Brief video education of medical-surgical inpatients on fall risk in conjunction with the employ of three-style bed go out alarms was shown to exist both feasible and effective The employ of standardised reporting methods increases confidence that the observed comeback was due to the interventions. That there was no significant alter in the historic period, gender and morbidity of the fallers suggests that the results were not afflicted past those known confounders. The efforts to risk-stratify with the use of the existing screening tool and the availability of an electronically generated listing of patients at take a chance may have helped to identify prospective interventions for individual patient hazard factors. It is unknown if at that place is an ideal time to provide the instruction to patients during their stay in hospital. Patients are more likely to exist mobile past the cease of their hospitalisation than when they make it. Although they are less debilitated, in that location are more than opportunities for an convalescent patient to autumn.

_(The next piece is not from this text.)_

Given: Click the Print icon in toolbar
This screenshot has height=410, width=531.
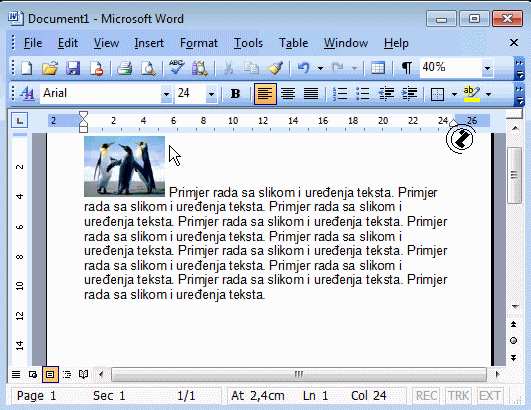Looking at the screenshot, I should click(x=125, y=68).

Future prospective trials should evaluate the effectiveness of fall and injury prevention programmes that control for known risk modifiers such every bit patient age, gender, length of stay and admitting diagnosis, also as nurse staffing. Fall prevention trials should report on injuries too as fall rates. The reduction of patient injury should be the primary goal of a fall prevention programme. As stated past the acute intendance for elders clinical nurse specialist at the end of the patient didactics video: "We don't want anyone to go hurt while they are in the infirmary."

Acknowledgments

In addition to thanking the volunteers and the medical-surgical bed-side nurses and certified nurse assistants and each of the hospital staff who appear in the video who implement safety measures continuously and tirelessly , the authors wish to acknowledge the work of interdisciplinary falls prevention team members: Dana Freiser RN BSN, Annelie C. Nilsson RN MSN CNS,Janet Kosewic RN MSN CNL, Purificacion Quevedo-Maghinang RN MA, Thomas Holton RN MS CPPS, Amy Murphy RN CNL, Chad Belicena RN MSN, Bonnie Seaman PT, Margarita Sotelo Medico, Linda Lee RN BSN, Kathy Ballou RN MSN, David Rubin RN, Jeanette Cavano PharmD, Irina Gruzman RN, Patrick Nagle RN BSN, Michelle Reyes PT DPT, and Rachel Limon Perry RN MS CNS; Clinical Nurse Educators: Monique DeRouen Lowerre RN BSN, Elizabeth Adviento RN BSN, Jennifer Berke RN MSN MPA, and Anita Roberts RN MSN; Customs counselor coordinators: Rachael Kagan and Arla Escontrias; Video production: Ben Briones MS, Video translators: Mari Mo and Liliana Diaz MSW; Icon design: Ferdinand Mabaet RN andJulie Ho BFA ; Comeback coaching: America's Essential Hospitals Infirmary Date Network; CALNOC and Testify-Based Practice Fellowship Programme: Mary Foley RN PhD; Inquiry administration: Sarah Lougher Bertero RN BSN PHN, Monica Jensen Certified Nursing Assistant, and Emerson Sosa BS; Literature Review:Librarians Stephen Kiyoi MLIS, and Charlotte Kuo RN NP; Joanna Briggs Found UCSF Centre: Michelle Lieggi MLS AHIP and Daphne Stannard RN PhD; Nursing administration: Leslie Holpit RN MSN; Education and Volunteer Coordination: Kala Garner MA , Akilah Cadet MPH DHSc , Joseph Griffin MPH, and Harold Santos BS; Information consultants and editorial services: Nancy Gordon MS and Alice Webber PhD; Critical review: Liz Charalambous RN BSc (hons) MSc, Sarah Goldberg RN PhD, Joanne Cooper RN PhD, and Judy Kleppel MD MPH Encouragement to publish: Joseph Clement RN MN CCNS, Cynthia Johnson RN NP, Cheryl Kalson MHA, Jessica Morton MA and Suk Chung RN NP; Professional Organization: Service Employees International Union Nurse Alliance.